The Raccoon


October 19, 1991|By BARBARA MALLONEE

Sitting on the porch rail, the coon looks, in the shadows, implacable, his rump as solid as a rock. Past the hour when they usually cry to be let in, our tabby cats are nowhere to be seen. I shrink back from the screen door, caught in the coon's stare, the coon caught with its hand on the handle of the garbage can.

When dogs strew our trash across the grass, we are furious, but this interloper only takes me aback. Our cats, after all, hunt in his domain. All summer we find remains on our doorstep -- mice, moles, baby possums. This August, we found only one bird, but it was a wood thrush, its wing feathers scattered on the step, its speckled throat slashed.

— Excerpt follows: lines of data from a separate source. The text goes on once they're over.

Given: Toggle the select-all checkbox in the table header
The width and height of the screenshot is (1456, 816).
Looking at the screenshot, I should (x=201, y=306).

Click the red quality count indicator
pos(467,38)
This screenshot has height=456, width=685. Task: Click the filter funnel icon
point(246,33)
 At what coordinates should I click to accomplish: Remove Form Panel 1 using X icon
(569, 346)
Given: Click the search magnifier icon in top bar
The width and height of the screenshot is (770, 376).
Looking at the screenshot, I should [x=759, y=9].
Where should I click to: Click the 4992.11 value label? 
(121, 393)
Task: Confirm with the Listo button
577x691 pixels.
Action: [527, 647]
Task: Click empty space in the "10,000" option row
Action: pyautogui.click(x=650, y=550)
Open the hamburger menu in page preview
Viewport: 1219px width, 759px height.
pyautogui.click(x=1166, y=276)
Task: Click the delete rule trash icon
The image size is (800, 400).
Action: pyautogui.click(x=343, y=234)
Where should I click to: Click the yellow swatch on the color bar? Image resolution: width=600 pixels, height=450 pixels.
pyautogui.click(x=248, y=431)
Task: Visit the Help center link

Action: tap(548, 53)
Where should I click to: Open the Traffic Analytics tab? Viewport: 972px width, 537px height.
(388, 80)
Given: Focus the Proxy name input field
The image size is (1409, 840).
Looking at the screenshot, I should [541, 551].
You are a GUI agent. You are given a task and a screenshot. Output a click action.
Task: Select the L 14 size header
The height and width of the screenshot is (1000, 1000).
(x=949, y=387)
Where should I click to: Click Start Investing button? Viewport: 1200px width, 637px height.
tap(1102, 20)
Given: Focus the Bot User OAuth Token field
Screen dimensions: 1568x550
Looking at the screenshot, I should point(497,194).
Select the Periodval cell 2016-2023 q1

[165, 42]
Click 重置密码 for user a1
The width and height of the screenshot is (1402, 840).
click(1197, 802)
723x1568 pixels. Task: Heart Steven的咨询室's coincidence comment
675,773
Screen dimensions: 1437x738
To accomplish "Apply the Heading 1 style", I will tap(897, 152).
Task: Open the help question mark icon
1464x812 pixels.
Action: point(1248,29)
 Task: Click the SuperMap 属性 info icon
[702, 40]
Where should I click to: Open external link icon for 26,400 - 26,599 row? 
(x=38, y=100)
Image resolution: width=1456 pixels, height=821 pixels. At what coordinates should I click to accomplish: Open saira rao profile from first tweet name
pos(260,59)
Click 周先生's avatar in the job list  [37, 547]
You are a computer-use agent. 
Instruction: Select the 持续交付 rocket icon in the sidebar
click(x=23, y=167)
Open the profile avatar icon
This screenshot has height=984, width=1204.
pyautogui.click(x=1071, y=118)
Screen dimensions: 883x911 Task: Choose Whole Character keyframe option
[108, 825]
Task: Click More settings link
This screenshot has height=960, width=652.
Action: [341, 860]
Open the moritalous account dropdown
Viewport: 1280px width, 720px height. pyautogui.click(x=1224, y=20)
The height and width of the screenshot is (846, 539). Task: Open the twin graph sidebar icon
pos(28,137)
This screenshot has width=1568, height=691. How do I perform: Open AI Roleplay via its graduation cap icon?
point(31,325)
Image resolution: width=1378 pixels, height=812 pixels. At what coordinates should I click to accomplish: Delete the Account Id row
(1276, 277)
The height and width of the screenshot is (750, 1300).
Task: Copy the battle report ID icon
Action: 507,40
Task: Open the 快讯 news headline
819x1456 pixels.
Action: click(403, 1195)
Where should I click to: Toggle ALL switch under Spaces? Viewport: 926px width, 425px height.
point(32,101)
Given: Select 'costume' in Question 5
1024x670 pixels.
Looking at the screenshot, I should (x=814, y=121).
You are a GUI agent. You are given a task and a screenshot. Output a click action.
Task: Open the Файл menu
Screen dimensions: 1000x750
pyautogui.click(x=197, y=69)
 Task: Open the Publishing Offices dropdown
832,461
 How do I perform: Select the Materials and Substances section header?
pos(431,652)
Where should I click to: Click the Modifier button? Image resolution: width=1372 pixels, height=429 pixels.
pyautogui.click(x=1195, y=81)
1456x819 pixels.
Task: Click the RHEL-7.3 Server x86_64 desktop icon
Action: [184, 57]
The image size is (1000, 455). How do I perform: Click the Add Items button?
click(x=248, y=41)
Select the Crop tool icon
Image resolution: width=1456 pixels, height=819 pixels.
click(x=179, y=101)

In our suburban neighborhood, tamed and untamed loosely mix. During the day, dogs eye the squirrels that ignore the cats, who watch the cardinals fly from orchard to hedge and back. At dusk, bats circle and insects hum. Landscaped plots erode into pools of darkness that run beneath and between houses. Through them, the cats set out in search of prey. From them, this old raccoon has emerged to forage for bones and rinds in lieu of prey.

Beneath his dark mask, the coon's face is impenetrable. Wild animals are wary of discovery -- and rightly so. Five hundred years ago, Columbus ''discovered'' America. He was followed by Europeans who ''dis-covered'' the continent in a far more literal way, logging and burning their way from sea to shining sea.

In 1492, the land between the eastern Alleghenies and the Rockies in the west was lush -- woodland, wetland, prairie -- though, wrote Alexis de Toqueville a half-century later, ''this vast country may justly be said, at the time of its discovery by Europeans, to have formed one great desert. The Indians occupied without possessing it. It is by agricultural labor that man appropriates the soil, and the early inhabitants of North America lived by the produce of the chase.''

As the settlers pushed westward, thick forest cover gave way to fields and farmland that became the range for livestock that grazed in the open -- and in the light of day. Stone walls and rail fences made it clear to whom cleared land belonged.

Agriculture, as it evolved, would deplete the land. In modern-day cities and suburbs, most soil would be appropriated in ways that de Toque- ville did not foresee. If early inhabitants failed to ''own'' land because they left no traces of themselves upon it, then our possession of land would become patent: Land is the surface on which stand the structures we create.

I lean back against the door frame of a house that rests on a sector of soil whose richness is largely irrelevant. The coon has come from a strip of woods, slated to be stripped for town house development, that runs along a city parkway, a habitat already much diminished. I am not prone to chase a hungry old raccoon, who is quite prepared but not inclined to chase me. He does not move, but neither do I. I do not begrudge him the husks and bones he will find when he lifts the lid, but I regret his discovery.

I would he were stalking through woods, not staring me down, even though I am thrilled to have come upon him as upon deer or pheasant, fox or hawk or skunk. We meet in the dead of night when the land that lies quiescent between houses seems to stir and rise up. In the darkness, I hear wind blow through the pine trees up and down the block and the rustle of leaves in the yard next door.

On such a night, the words of Chief Joseph of the Nez Perce stir and rise too: ''The earth was created by the assistance of the sun, and it should be left as it was. . . . The country was made without lines of demarcation, and it is no man's business to divide it. . . . Do not misunderstand me, but understand me fully with reference to my affection for the land. I never said the land was mine to do with it as I chose.''

Whose is the land that lies beneath our feet? Should it belong to those who choose to use it only as location? Beyond the strip of woods where the raccoon dwells, an empty parking lot flows gray as a cold November sea, but from the lot, the patch of woods looks like a deep and leafy shore. The new world is still the old world, I think, as the branches sway against the moon and I turn to go in.

As I put out the kitchen light, I hear the thump of a can that has been summarily dumped. We live on a layer of land divided and laid waste. We need to recover our sense of the whole earth. Implicit in discovery should be recovery.

Barbara Mallonee teaches writing at Loyola College.